Best Types of Wood for Desktops

1 | Mahogany

Mahogany is a dense hardwood with a fine, straight grain. It is known for its beautiful appearance and durability and is often used in high-quality furniture and desktops.

Being a dark variety of wood, mahogany is famous for the luxurious and plush appearance it can help provide. Although mainly red-brown in color, there are many variations and distinctions in the different pieces of mahogany, making this a versatile option for your desktop.

Mahogany tends to offer longevity, hardness, and stability to the surface you use it for. It comes with a hardness of 1,070 lbf and includes locked and overlapping grains that lend some coarseness to the surface.

Mahogany Desktop
Image: Sam Breckner


  • Durability! Great ability to resist water and temperature changes
  • Hassle-free workability with ease of gluing, cutting, and carving
  • Ability to withstand rot and insect-based diseases and degradation
  • Available in a variety of sizes to craft a desktop of any dimension
  • Uniform and even color with distinct grain unique looking marks


  • Very high cost, especially due to the increasing demand
  • Dense and heavy, making it unsuitable for mobile desktops

2 | Pine

Pine is light in terms of both weight and color. It carries a light brown to tan color, with many kinds of this wood also displaying white, yellow, and cream-like colors.

This kind of variety can provide you with plenty of options to choose from, and it has a smooth, even grain that makes it easy to clean and maintain.

This can also allow you to stain or paint over the wood to achieve a darker color.

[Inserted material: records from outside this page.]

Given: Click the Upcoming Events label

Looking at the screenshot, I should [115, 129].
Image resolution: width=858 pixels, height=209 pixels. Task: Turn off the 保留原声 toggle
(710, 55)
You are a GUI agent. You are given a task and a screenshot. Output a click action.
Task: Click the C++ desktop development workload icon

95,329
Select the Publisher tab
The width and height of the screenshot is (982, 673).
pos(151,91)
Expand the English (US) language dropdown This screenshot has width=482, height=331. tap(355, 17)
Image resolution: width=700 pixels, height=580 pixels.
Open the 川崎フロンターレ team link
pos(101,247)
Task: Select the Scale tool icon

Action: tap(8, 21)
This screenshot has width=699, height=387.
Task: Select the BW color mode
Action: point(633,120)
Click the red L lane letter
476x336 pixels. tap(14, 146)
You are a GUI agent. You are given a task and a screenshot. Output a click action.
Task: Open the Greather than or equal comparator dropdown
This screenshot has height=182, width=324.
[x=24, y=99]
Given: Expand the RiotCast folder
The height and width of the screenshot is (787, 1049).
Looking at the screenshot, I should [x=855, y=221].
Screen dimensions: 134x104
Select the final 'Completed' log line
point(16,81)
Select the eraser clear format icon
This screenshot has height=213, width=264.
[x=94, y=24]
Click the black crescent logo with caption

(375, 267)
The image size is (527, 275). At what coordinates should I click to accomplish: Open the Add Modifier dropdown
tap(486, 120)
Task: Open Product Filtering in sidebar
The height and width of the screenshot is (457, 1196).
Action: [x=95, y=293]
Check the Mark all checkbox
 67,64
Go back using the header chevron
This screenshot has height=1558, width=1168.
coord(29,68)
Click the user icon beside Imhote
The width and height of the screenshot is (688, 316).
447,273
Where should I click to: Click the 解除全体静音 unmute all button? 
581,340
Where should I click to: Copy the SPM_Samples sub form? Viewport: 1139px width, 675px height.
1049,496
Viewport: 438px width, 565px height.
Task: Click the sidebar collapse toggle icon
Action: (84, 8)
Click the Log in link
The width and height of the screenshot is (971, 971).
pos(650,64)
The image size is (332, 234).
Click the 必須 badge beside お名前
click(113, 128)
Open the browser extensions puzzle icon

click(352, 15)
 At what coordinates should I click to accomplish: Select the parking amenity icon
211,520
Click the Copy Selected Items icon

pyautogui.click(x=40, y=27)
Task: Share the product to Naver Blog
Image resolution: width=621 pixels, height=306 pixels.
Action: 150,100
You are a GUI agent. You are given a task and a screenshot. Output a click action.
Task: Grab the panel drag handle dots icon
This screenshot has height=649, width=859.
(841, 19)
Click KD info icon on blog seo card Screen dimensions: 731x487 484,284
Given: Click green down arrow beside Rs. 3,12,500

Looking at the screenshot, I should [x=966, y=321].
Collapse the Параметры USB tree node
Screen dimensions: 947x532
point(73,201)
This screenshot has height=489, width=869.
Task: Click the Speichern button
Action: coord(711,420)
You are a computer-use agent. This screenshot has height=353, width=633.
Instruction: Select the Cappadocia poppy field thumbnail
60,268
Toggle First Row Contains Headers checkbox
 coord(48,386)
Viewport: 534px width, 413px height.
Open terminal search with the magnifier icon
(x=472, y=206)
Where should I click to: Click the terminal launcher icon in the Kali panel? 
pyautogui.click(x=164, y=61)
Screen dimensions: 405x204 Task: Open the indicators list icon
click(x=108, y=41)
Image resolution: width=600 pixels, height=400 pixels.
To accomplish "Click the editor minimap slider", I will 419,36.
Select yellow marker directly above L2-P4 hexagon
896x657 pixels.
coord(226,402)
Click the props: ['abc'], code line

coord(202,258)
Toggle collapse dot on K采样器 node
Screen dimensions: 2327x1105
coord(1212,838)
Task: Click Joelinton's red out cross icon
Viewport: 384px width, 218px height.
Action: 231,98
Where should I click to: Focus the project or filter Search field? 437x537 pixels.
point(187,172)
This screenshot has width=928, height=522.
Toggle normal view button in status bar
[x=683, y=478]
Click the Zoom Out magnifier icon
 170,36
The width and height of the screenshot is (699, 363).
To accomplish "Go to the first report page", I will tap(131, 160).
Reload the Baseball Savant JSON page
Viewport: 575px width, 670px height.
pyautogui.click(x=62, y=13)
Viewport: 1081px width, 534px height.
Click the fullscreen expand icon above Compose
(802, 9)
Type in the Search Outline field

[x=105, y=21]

The knots and grains can also provide plenty of strength and texture to the wood.

Pine Desktop
Image: Sarreid Limited


  • Lightweight and convenient to work with and move around
  • Stiff and strong lumber, resulting in unmatched durability
  • Can resist both water and weather conditions for lower wearing off
  • Resistant to shocks and thuds, being ideal for a gaming room desktop
  • Extremely affordable type of wood that is perfect for starter projects


  • Quick scratches and tears due to its softwood nature
  • Frequent need for reapplication of the paint and stain

3 | Cherry

Cherry is an extremely popular kind of wood when it comes to desktops, mainly due to its rich and dark red color. The grain and texture can considerably enhance the appearance too.

Cherry is a kind of solid wood, although it has quite a low level of density. This can help provide sturdiness and stability while still making it convenient to cut and drill while making your desktop.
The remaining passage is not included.